Abstract

The study presented herein is the analysis of Sodar based instrument measurements of air temperature, dew point, and vertical wind speed and direction, recorded at two South Carolina sites, Waties Island in North Myrtle Beach and in Sumter, and at three atmospheric ground stations. Two of the ground stations are National Weather Service stations near the Sodars and one is a Coastal Carolina University Sea-Econet, as a part of the National Oceanic & Atmospheric Administration, MESO program, weather-sensor site on the Coastal Carolina University campus in Conway South Carolina.
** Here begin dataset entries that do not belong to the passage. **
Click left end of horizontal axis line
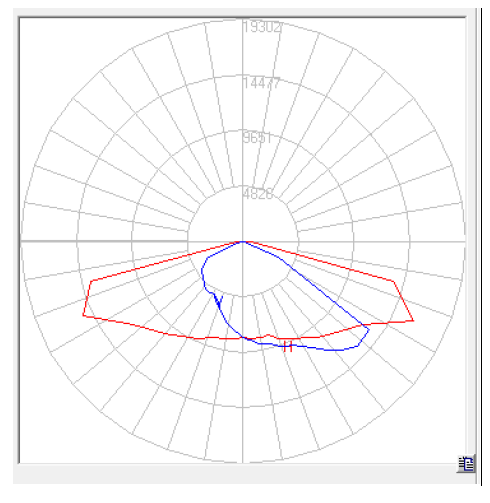click(x=22, y=241)
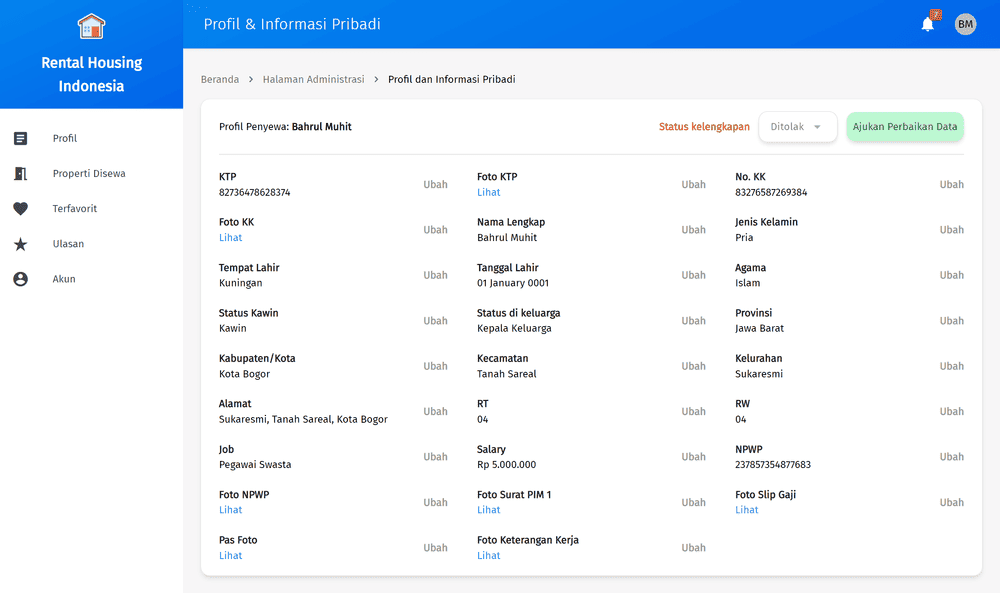
Task: Click the Akun person icon
Action: pyautogui.click(x=21, y=279)
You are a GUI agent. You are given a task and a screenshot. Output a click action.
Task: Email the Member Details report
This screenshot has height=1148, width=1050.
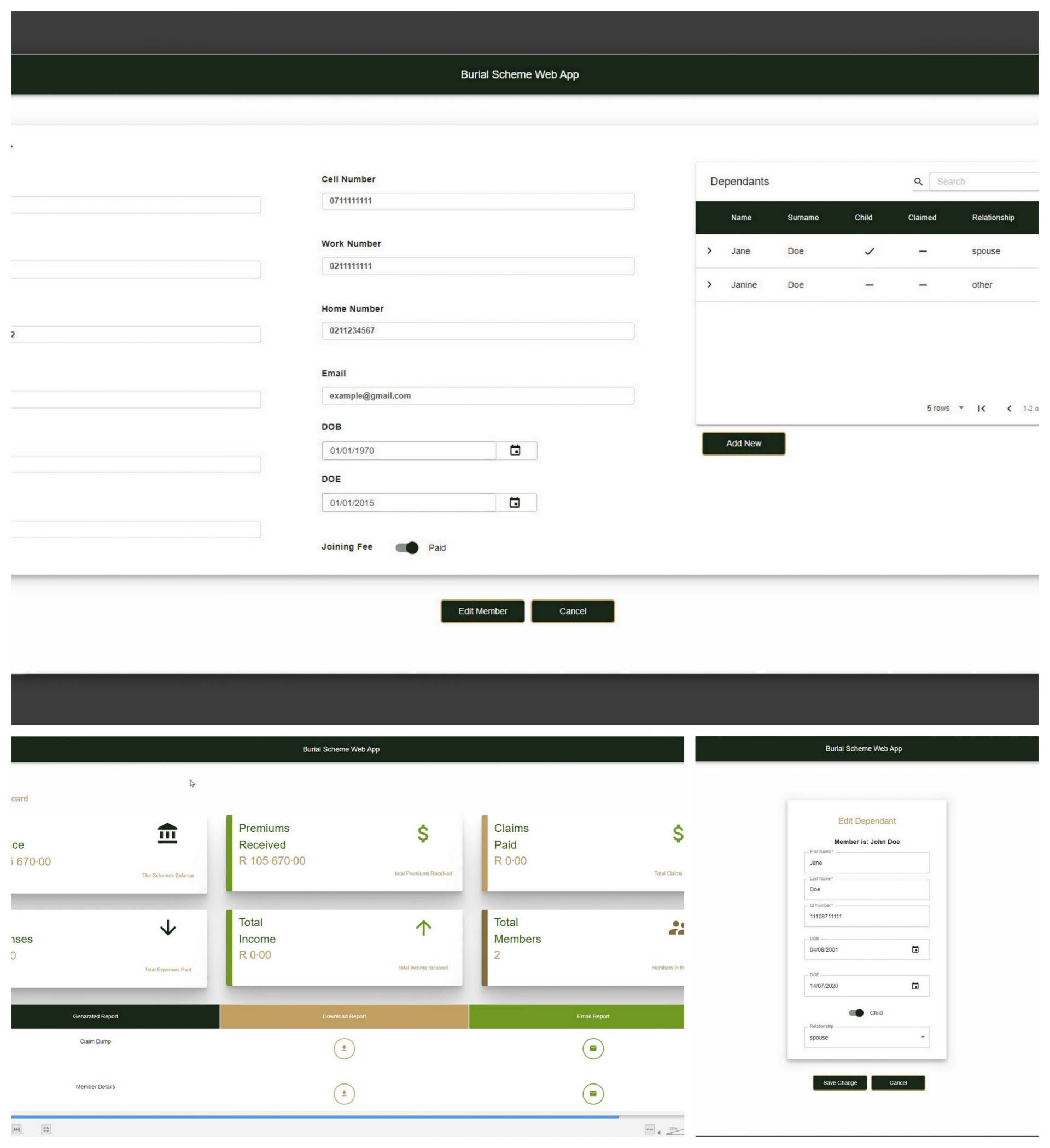(x=593, y=1093)
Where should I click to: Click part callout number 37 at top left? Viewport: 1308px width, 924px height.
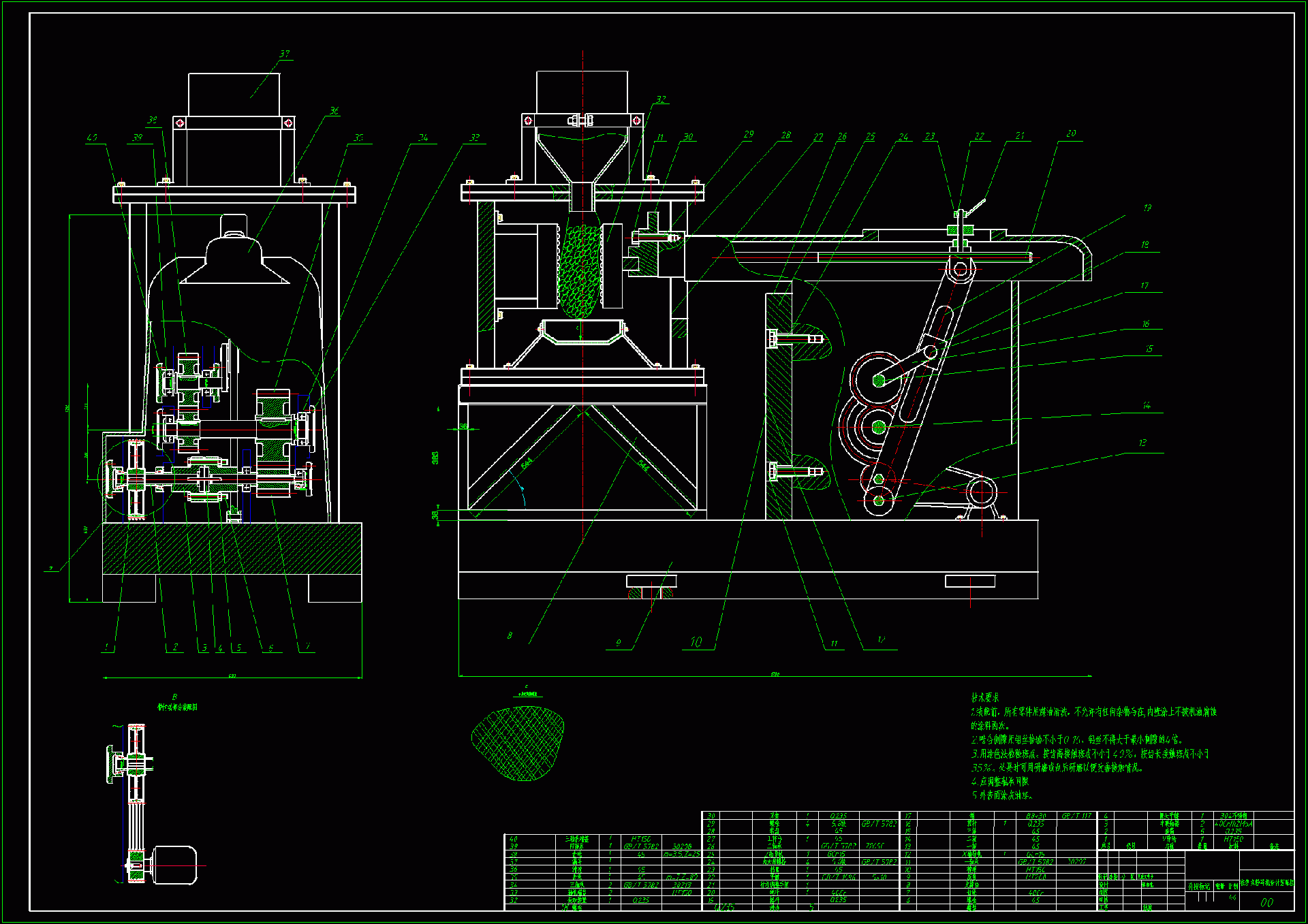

Objectives of this study are to establish specific values of winds, land and sea temperatures, precipitation and dew points associated with the changes induced by passages of the Sea Breeze Front, and to examine differences in the station-to-station incarnation of the Sea Breeze circulation. Variability from station to station in the nature and timing of Sea Breeze Front passage is found to be a function of relative proximity to the coast with Sea Breeze Front passage occurring earliest at the North Myrtle Beach site (the station at the coast), then at Sumter (~100 km inland) and finally Aiken at >100 km inland. Satellite based estimates of the percentages of onshore penetration distances from the coast are depicted. Wind vectors and air temperatures associated with onsets and passages of the Sea Breeze display robust wind fields directed onshore perpendicular to the coastline. Kinematical descriptors of the Sea Breeze wind particle motions are presented and display coherent stable elliptical motions during the late summer to early fall but are absent during the winter.